In order to drive this point home, I would like to review some of the reasons why this idea is so important to the Lord Himself. First we will look at the words spoken by the Lord in prayer just before His crucifixion. “I do not ask in behalf of these alone, but for those also who believe in Me through their word; that they may all be one; even as Thou, Father, art in Me, and I in Thee, that they also may be in Us; that the world may believe that Thou didst send Me. And the glory which Thou hast given Me I have given to them; that they may be one, just as We are one; I in them, and Thou in Me, that they may be perfected in unity, that the world may know that Thou didst send Me, and didst love them, even as Thou didst love Me” (John 17:20-23). This is something that was on our Savior’s heart just before His death. Pause for a moment and consider these words. Two things stand out to me. One is that Christ desires our unity because He wants us to be united to Him. The second thing is that our unity (or lack thereof presumably) has a definite impact of the word around us.
Another reason why I believe this is so important to God is because it was the first thing that God did in forming His church. Using the language of Acts 1-2, to baptize them into the Holy Spirit, or more literally to immerse them in the Holy Spirit. Part of what happened on that day was that the disciples were filled with the Holy Spirit (Acts 2:4), but before that the Spirit is described as a rushing wind which filled the whole room where they were sitting, (Acts 2:2) and so they were quite literally immersed in the Spirit. What was the point of that? Paul sheds some light on this later when writing to the Corinthians when he says, “For by one Spirit we were all immersed (baptized) into one body” (1 Corinthians 12:13). That was a defining moment in the church. Someone has said that on that day called Pentecost about 120 disciples entered that building, but only one came out. They became one body in that room. The Lord’s orchestration and timing is perfect. God knew that before His disciples entered into the field of service which He had for them, they not only needed to be filled with the Holy Spirit, but they needed to be immersed in the Holy Spirit; they needed to be unified in one body.

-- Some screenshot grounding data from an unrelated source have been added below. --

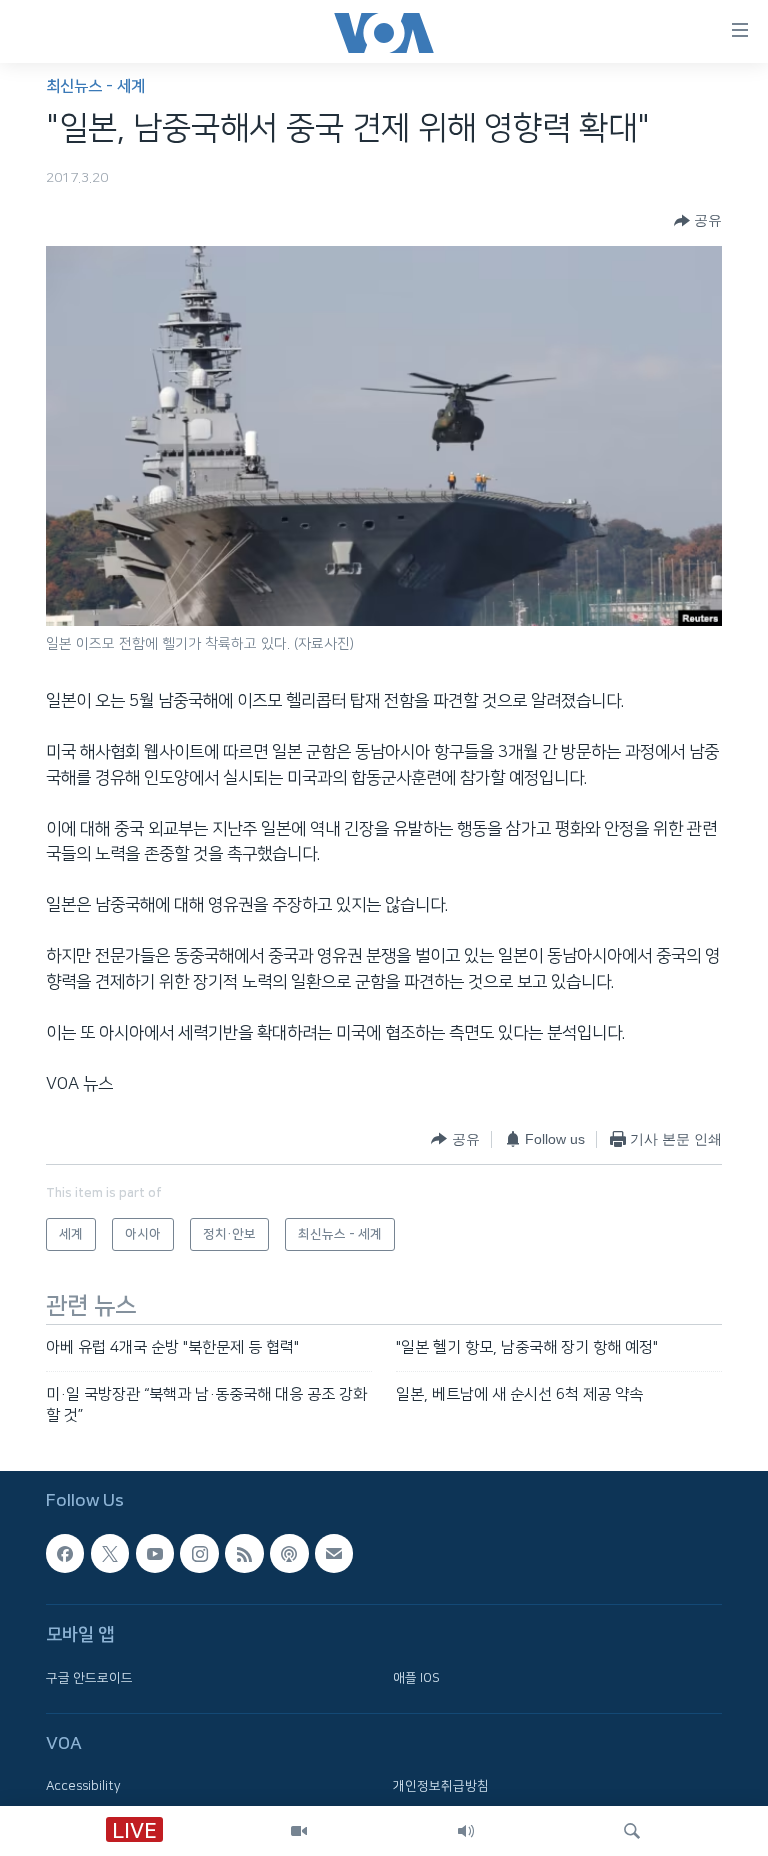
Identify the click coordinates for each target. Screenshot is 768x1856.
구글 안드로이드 (89, 1678)
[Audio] (466, 1831)
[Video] (299, 1831)
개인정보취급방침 (441, 1787)
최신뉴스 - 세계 (95, 86)
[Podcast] (289, 1554)
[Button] (698, 221)
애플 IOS (416, 1678)
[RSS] (244, 1554)
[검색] (632, 1831)
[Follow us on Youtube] (155, 1554)
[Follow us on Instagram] (199, 1554)
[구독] (334, 1554)
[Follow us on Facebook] (65, 1554)
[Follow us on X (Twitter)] (110, 1554)
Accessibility (83, 1787)
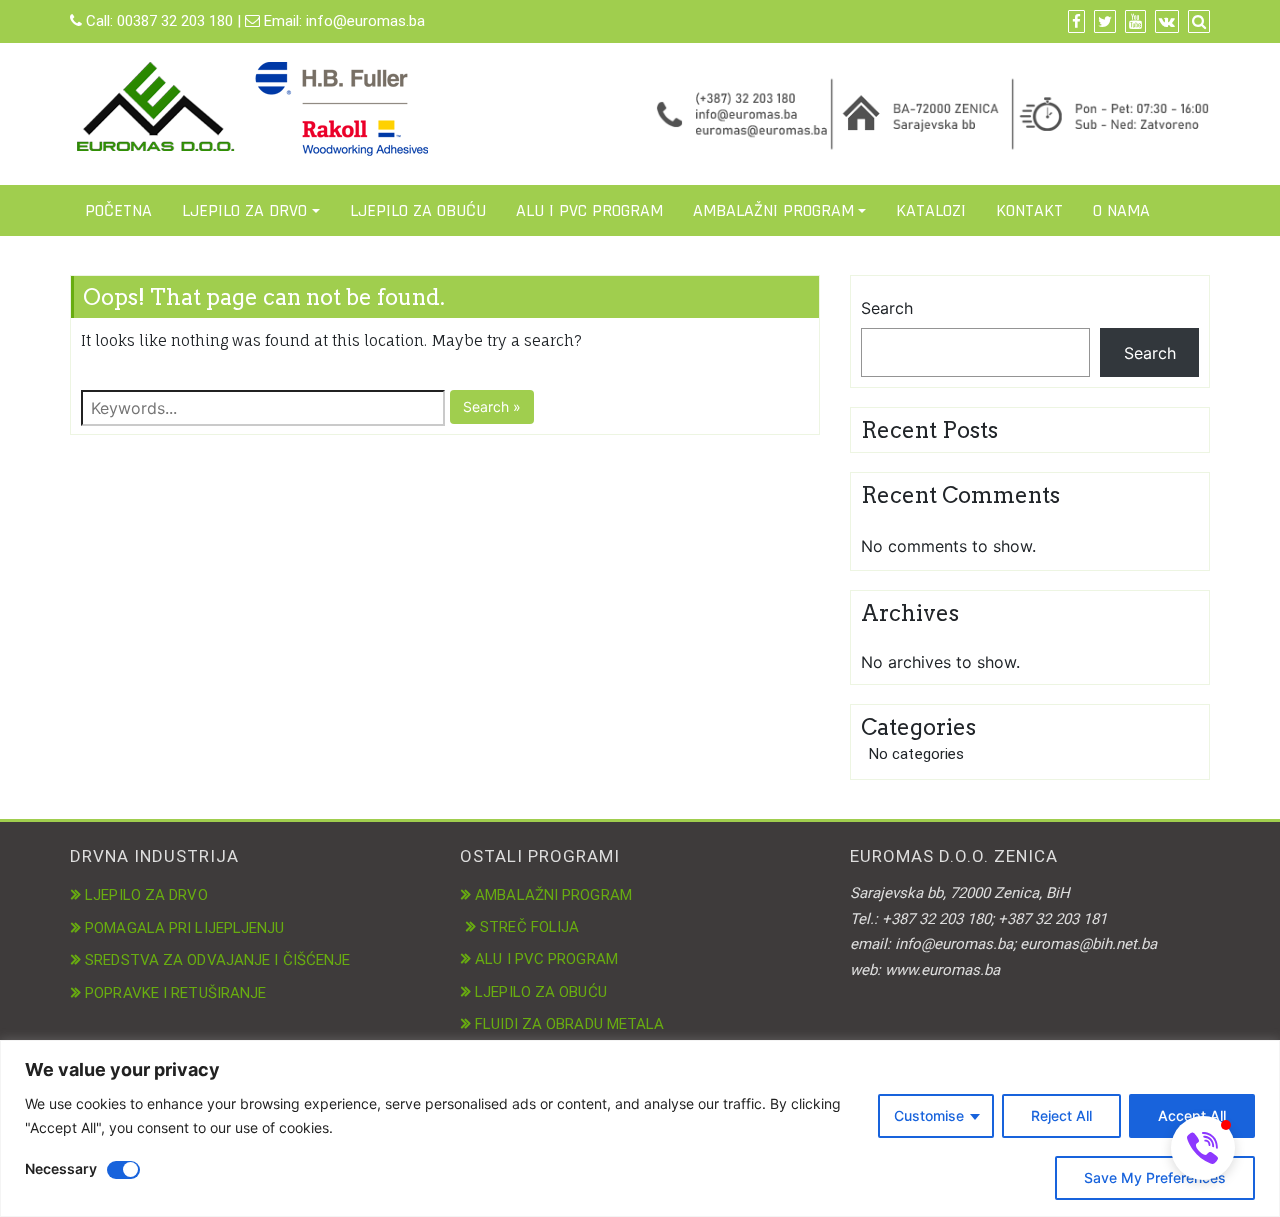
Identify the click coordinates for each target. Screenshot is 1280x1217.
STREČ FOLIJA (529, 927)
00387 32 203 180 (175, 21)
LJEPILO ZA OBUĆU (418, 210)
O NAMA (1121, 210)
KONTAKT (1029, 210)
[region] (640, 1128)
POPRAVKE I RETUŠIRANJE (175, 993)
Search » (492, 406)
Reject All (1061, 1115)
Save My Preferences (1155, 1177)
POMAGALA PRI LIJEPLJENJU (184, 928)
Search (887, 308)
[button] (1203, 1148)
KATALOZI (931, 210)
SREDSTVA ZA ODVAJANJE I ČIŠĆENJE (217, 960)
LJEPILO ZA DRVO (244, 210)
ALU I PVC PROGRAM (589, 210)
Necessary (61, 1168)
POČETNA (118, 210)
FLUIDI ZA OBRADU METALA (569, 1024)
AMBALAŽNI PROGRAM (773, 210)
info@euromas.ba (365, 21)
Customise (929, 1115)
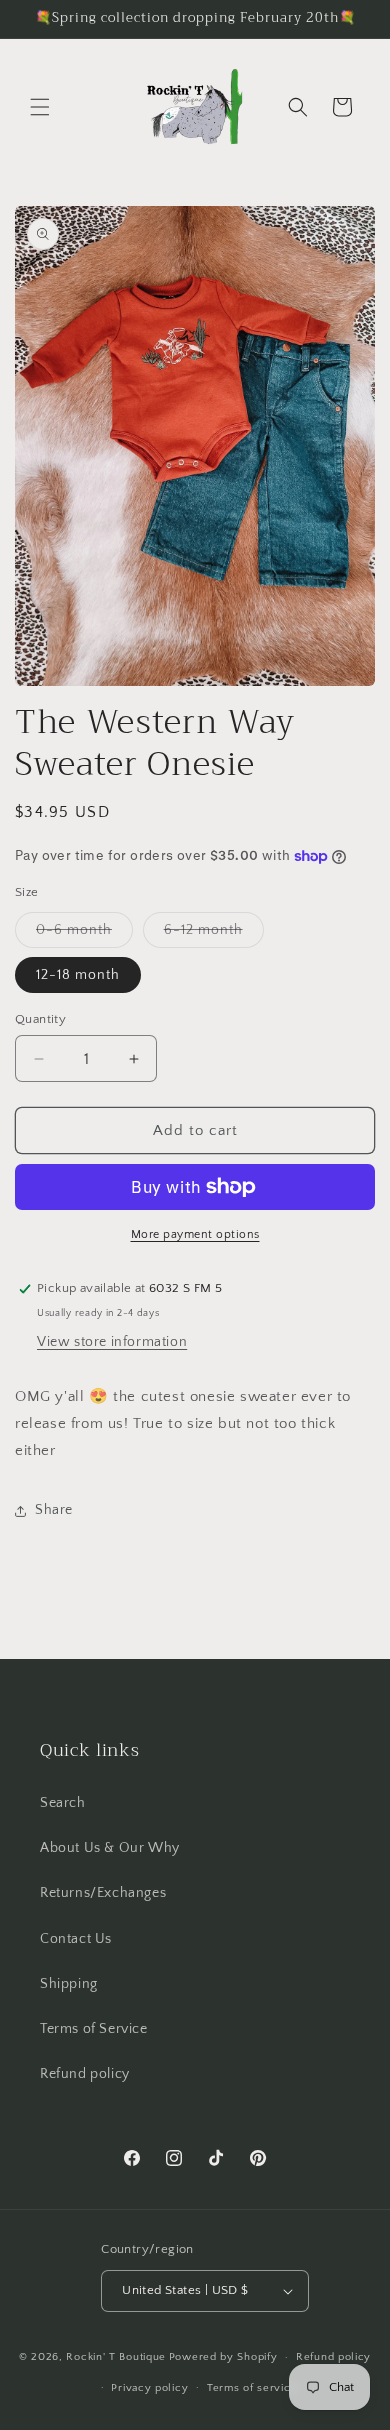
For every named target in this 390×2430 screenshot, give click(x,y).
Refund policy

Now we must consider what unity really means. In describing the early church, the Bible uses such phrases as, one mind, one heart, one soul. Certainly there is a lot more to it than the mere lack of strife or quarreling. Unity cannot be achieved simply by ignoring our differences or reducing our doctrine to the lowest common denominator. That is not what is described in the New Testament. I hope that we will have many discussions to further clarify what unity is, and how to preserve it and restore it when necessary. For now, however, I will leave you with these two thoughts: 1.) In Ephesians 4:4 we are exhorted to be “diligent to preserve (guard, keep) the unity of the Spirit in the bond of peace.” It is of great importance to the Lord, and it should be to us as well. 2.) Remember that this foundational stone is inexorably connected to the truth that Christ is head of the church. Unity cannot exist if we are not fully submitting ourselves to His headship.